===== DATA LISTING =====
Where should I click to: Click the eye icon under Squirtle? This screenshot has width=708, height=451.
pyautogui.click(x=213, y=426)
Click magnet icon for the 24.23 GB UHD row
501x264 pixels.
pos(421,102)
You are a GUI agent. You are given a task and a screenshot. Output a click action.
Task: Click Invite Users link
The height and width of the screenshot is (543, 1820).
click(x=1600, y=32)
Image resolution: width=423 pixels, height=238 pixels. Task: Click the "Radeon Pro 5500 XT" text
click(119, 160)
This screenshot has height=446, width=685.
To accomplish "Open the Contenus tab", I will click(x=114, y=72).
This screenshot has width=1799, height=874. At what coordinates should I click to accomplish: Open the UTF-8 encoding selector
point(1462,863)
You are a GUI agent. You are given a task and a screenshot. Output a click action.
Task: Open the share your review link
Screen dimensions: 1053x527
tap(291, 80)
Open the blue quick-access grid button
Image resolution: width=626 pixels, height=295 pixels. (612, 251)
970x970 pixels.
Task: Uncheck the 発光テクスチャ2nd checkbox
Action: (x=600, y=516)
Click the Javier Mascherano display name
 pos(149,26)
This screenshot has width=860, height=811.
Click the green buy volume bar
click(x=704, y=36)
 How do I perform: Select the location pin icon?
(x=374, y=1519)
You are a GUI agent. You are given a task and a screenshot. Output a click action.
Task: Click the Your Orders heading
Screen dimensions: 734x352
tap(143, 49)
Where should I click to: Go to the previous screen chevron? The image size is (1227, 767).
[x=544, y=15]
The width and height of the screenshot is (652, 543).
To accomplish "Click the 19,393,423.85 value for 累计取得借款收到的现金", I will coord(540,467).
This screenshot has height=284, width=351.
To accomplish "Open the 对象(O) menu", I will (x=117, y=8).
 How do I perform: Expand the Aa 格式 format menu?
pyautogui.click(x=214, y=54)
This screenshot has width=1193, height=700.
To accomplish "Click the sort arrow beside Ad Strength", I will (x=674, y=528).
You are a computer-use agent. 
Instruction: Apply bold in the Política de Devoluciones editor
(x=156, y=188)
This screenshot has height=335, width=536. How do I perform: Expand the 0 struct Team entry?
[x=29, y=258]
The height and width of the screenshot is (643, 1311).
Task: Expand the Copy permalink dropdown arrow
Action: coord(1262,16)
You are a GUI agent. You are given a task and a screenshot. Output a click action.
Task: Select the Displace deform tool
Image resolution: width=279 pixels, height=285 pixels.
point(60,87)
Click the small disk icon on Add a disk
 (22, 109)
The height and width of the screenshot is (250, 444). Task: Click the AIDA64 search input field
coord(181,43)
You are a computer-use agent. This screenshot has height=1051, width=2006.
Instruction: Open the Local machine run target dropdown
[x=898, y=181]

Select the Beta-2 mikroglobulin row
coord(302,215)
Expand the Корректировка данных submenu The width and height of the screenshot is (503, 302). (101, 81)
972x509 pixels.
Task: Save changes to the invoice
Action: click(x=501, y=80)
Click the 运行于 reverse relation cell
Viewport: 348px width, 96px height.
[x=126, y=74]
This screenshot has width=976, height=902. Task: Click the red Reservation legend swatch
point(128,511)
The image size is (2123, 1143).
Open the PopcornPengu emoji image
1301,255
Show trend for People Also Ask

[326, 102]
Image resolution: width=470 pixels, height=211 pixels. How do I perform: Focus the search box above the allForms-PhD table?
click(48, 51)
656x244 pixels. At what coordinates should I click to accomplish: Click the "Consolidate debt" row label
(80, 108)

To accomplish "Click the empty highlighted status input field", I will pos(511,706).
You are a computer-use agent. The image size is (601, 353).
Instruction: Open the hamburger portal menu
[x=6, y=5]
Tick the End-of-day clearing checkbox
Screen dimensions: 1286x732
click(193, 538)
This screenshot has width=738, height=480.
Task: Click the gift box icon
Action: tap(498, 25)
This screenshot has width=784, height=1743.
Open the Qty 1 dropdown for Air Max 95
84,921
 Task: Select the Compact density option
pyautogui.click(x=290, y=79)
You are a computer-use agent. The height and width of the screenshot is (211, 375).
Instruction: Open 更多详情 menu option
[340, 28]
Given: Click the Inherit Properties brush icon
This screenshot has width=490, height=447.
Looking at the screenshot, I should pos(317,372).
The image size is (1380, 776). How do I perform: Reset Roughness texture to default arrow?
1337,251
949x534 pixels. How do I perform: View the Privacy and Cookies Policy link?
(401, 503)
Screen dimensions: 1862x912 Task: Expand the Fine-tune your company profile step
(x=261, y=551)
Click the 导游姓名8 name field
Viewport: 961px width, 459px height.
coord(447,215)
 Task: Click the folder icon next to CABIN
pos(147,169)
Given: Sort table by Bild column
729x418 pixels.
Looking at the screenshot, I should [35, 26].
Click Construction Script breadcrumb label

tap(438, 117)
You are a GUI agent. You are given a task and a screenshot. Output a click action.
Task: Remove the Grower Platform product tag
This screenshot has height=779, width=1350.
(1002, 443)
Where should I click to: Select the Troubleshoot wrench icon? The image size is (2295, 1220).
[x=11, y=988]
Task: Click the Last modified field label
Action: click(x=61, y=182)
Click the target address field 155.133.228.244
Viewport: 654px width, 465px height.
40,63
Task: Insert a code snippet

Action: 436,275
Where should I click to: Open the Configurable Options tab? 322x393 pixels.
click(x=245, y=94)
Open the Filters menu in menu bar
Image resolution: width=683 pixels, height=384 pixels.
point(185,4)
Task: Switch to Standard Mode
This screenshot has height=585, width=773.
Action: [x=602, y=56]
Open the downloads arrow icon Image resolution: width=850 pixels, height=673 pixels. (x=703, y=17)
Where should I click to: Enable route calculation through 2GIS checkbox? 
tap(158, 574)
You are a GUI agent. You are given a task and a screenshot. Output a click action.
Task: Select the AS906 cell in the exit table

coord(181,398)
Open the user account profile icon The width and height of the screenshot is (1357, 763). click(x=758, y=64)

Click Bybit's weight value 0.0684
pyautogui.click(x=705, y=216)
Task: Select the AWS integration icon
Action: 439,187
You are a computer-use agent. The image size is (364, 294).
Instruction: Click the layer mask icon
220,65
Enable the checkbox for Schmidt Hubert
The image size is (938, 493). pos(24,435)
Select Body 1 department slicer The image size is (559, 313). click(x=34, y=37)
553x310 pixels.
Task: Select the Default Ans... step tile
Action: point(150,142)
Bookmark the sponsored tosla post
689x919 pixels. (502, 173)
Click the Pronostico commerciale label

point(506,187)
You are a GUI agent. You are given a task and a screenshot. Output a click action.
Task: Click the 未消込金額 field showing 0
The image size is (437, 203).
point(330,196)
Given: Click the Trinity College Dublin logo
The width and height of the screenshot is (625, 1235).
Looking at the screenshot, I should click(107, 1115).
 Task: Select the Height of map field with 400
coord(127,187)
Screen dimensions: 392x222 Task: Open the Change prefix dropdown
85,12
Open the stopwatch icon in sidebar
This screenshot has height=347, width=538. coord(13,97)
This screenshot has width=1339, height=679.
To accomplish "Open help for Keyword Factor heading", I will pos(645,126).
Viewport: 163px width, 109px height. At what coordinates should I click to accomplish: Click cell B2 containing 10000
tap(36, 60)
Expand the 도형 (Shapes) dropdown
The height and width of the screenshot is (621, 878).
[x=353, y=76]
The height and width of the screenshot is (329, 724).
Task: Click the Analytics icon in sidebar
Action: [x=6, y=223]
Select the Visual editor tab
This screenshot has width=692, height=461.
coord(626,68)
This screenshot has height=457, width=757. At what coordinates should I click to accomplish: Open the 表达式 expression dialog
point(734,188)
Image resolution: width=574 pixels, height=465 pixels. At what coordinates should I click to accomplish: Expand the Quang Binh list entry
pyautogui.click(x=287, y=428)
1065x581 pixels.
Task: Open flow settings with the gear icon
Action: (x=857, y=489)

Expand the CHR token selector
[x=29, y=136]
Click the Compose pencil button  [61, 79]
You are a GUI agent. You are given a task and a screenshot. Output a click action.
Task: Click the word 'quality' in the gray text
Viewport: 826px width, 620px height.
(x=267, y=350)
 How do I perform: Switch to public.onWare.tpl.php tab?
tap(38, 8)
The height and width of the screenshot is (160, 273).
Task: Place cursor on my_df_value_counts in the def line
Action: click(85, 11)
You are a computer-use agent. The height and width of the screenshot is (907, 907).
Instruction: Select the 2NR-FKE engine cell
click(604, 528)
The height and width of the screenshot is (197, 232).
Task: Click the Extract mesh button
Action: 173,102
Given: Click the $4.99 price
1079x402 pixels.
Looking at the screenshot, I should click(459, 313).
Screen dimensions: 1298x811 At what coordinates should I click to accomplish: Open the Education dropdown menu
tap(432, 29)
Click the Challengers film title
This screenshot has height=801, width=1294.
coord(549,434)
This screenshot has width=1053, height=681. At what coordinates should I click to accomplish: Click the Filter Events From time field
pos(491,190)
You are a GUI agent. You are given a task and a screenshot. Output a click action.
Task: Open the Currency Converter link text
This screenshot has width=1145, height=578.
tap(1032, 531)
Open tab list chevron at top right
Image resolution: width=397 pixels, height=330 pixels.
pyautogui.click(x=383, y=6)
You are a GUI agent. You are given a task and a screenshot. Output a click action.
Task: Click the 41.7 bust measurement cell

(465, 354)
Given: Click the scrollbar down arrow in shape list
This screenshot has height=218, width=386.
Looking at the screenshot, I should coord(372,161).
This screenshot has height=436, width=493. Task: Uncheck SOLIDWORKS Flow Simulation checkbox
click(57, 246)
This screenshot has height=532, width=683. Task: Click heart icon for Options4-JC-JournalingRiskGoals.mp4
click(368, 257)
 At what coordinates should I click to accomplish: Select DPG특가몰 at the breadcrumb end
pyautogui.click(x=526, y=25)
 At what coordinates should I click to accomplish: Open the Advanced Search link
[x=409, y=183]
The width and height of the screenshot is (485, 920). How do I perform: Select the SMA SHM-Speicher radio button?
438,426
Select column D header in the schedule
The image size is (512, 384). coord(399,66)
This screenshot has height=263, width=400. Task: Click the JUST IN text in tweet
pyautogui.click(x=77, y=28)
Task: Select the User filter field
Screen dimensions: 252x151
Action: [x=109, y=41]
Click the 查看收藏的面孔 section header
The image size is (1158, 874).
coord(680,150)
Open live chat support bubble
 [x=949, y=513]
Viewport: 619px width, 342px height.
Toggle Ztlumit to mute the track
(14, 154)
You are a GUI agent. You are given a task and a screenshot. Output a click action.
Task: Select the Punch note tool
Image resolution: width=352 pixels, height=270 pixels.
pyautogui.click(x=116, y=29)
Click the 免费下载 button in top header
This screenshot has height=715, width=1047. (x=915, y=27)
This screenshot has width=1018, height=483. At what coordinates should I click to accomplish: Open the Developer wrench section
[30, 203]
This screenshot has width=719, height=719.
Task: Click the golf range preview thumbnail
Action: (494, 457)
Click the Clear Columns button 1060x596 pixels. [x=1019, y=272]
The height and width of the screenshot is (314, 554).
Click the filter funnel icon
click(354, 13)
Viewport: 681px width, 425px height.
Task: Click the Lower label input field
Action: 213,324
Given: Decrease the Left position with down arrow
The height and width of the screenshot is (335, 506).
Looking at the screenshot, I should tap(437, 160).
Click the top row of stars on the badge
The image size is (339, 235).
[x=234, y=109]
=====
__EXERCISE BRIEF__.
Rewrite the listing as a numbered list with blank lines dropped, from the line with "Given: Sort table by Bild column" up to and including the line with "Action: [x=602, y=56]".

__COMPLETE OUTPUT__.
1. Given: Sort table by Bild column
2. 729x418 pixels.
3. Looking at the screenshot, I should [35, 26].
4. Click Construction Script breadcrumb label
5. tap(438, 117)
6. You are a GUI agent. You are given a task and a screenshot. Output a click action.
7. Task: Remove the Grower Platform product tag
8. This screenshot has height=779, width=1350.
9. (1002, 443)
10. Where should I click to: Select the Troubleshoot wrench icon? The image size is (2295, 1220).
11. [x=11, y=988]
12. Task: Click the Last modified field label
13. Action: click(x=61, y=182)
14. Click the target address field 155.133.228.244
15. Viewport: 654px width, 465px height.
16. 40,63
17. Task: Insert a code snippet
18. Action: 436,275
19. Where should I click to: Open the Configurable Options tab? 322x393 pixels.
20. click(x=245, y=94)
21. Open the Filters menu in menu bar
22. Image resolution: width=683 pixels, height=384 pixels.
23. point(185,4)
24. Task: Switch to Standard Mode
25. This screenshot has height=585, width=773.
26. Action: [x=602, y=56]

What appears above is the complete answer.